Table 7 shows that the production of wood per hectare in the ICLF_{1} treatment was higher than the productivity presented in the ICLF_{2}, which confirms the view that higher densities of trees give larger volumes of wood per area (^{Muller, Couto, Leite, & Brito, 2005}; ^{Ferreira et al., 2016}).
However, according to ^{Ferreira et al. (2016}), the differences in the wood volume per hectare between less-dense and more-dense populations tend to decrease with the increase in the average age of the population because of increased competition for water, lighting, nutrients and space among individuals in the more-dense population, which thus reduces their growth rate.

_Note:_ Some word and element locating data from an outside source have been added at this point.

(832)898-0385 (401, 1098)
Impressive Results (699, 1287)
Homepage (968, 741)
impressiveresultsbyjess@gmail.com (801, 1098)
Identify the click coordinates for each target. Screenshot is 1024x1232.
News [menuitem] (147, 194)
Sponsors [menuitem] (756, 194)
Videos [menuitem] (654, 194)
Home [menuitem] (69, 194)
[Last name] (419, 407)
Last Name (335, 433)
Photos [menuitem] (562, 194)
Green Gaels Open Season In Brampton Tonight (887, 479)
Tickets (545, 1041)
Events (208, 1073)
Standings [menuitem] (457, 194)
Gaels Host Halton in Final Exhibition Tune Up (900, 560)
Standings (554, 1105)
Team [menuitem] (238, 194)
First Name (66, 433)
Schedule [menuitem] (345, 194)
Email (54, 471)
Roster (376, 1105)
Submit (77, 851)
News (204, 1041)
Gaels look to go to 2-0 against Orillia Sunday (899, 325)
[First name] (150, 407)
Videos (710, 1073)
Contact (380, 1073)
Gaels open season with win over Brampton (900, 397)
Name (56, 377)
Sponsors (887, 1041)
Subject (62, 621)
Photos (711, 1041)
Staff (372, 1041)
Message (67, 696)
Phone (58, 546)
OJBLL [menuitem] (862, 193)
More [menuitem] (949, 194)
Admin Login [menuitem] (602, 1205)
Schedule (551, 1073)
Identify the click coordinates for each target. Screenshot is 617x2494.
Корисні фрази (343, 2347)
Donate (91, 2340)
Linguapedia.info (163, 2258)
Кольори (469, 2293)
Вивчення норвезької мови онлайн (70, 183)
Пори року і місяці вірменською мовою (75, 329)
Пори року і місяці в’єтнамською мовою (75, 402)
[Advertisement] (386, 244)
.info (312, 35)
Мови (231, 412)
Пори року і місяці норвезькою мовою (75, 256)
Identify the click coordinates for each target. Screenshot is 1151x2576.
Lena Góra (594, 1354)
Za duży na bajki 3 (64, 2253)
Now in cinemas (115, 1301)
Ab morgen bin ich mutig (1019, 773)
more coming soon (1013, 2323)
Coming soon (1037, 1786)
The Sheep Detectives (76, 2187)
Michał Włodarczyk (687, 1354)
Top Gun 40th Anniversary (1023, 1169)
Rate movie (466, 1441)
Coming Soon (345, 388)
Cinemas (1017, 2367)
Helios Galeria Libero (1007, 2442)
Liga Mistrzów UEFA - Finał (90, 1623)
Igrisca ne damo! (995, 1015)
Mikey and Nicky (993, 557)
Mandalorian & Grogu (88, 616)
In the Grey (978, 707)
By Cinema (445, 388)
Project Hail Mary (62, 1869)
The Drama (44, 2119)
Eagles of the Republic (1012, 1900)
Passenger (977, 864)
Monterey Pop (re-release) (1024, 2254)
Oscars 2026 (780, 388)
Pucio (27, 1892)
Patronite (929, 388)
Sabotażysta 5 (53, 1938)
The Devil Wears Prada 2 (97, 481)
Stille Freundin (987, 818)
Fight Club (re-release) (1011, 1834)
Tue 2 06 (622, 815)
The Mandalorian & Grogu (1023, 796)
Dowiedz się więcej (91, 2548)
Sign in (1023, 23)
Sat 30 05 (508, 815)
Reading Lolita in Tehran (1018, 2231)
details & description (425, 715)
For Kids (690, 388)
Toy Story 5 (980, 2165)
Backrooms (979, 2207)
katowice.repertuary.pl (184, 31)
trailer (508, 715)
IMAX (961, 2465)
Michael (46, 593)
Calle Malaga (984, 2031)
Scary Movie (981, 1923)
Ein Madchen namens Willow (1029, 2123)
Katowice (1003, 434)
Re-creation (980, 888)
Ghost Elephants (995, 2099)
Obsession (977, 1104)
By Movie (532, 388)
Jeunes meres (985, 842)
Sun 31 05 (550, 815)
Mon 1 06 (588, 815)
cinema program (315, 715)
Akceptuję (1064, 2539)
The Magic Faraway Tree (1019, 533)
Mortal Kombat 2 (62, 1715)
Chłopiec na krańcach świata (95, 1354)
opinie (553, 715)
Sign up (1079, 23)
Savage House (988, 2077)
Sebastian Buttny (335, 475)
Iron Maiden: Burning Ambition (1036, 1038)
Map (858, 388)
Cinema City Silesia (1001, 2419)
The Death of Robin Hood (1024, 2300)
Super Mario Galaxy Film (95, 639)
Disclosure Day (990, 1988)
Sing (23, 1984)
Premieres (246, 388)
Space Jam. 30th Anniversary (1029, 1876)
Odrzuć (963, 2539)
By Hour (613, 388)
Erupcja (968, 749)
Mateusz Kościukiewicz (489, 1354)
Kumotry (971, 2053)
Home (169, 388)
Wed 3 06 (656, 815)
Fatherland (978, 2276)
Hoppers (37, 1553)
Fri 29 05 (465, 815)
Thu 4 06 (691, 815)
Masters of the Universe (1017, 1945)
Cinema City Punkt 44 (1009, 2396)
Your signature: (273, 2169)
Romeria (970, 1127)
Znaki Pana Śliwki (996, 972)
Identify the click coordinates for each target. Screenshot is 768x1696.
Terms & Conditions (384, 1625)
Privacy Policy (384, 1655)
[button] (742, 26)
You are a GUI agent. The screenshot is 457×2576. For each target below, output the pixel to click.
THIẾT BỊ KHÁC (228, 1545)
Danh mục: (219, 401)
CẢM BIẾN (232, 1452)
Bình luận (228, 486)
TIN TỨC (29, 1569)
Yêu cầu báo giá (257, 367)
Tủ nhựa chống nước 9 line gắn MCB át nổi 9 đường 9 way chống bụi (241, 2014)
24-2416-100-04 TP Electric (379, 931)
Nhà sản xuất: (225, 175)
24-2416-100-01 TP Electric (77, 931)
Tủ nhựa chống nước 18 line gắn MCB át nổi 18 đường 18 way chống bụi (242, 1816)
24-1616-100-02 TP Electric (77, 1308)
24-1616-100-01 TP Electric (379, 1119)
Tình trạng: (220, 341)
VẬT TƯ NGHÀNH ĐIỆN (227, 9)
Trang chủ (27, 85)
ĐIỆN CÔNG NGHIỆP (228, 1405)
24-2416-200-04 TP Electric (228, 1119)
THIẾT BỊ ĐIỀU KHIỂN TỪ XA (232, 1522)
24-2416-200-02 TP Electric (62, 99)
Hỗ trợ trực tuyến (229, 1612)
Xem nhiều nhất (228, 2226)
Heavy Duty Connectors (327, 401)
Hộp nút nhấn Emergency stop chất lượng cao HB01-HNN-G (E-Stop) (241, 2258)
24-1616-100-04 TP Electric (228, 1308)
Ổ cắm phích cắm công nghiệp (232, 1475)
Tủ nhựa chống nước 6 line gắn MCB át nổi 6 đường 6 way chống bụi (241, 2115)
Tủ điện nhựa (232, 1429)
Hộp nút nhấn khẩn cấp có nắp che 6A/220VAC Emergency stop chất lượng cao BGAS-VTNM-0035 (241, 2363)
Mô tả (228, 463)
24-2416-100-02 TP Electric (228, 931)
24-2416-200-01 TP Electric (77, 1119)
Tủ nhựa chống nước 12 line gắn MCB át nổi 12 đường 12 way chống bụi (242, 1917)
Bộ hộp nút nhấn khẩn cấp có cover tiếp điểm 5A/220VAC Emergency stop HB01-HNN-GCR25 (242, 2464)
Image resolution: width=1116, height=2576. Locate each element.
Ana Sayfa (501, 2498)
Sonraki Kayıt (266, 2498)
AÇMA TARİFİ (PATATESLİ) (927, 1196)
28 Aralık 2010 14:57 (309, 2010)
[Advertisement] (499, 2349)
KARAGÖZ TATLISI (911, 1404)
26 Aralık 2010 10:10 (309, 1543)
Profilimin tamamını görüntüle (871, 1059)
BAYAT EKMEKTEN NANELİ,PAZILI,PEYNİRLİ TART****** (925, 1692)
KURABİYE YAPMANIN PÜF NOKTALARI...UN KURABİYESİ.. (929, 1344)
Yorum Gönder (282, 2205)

It is important to note that in large spacings, such as those of the present study, it is necessary to use a longer period of time so that the productivities of different spatial arrangements can become similar and the necessary resources for the growth of plants will be available for a long time.
Conclusion
The characteristics of total height, Diameter at Breast Height (DBH) and wood volume per tree were not influenced by spatial arrangements of simple lines until six years after the planting, but the number of plants heavily influenced the wood volume per hectare. The Richards nonlinear model estimated the individual heights of trees with greater accuracy, and the Takata nonlinear model estimated the individual volume of wood with bark with greater accuracy. There is a relationship between the height of the individuals and the DBH in crop-livestock-forest integration systems, as well as a relationship between volume and height and DAP.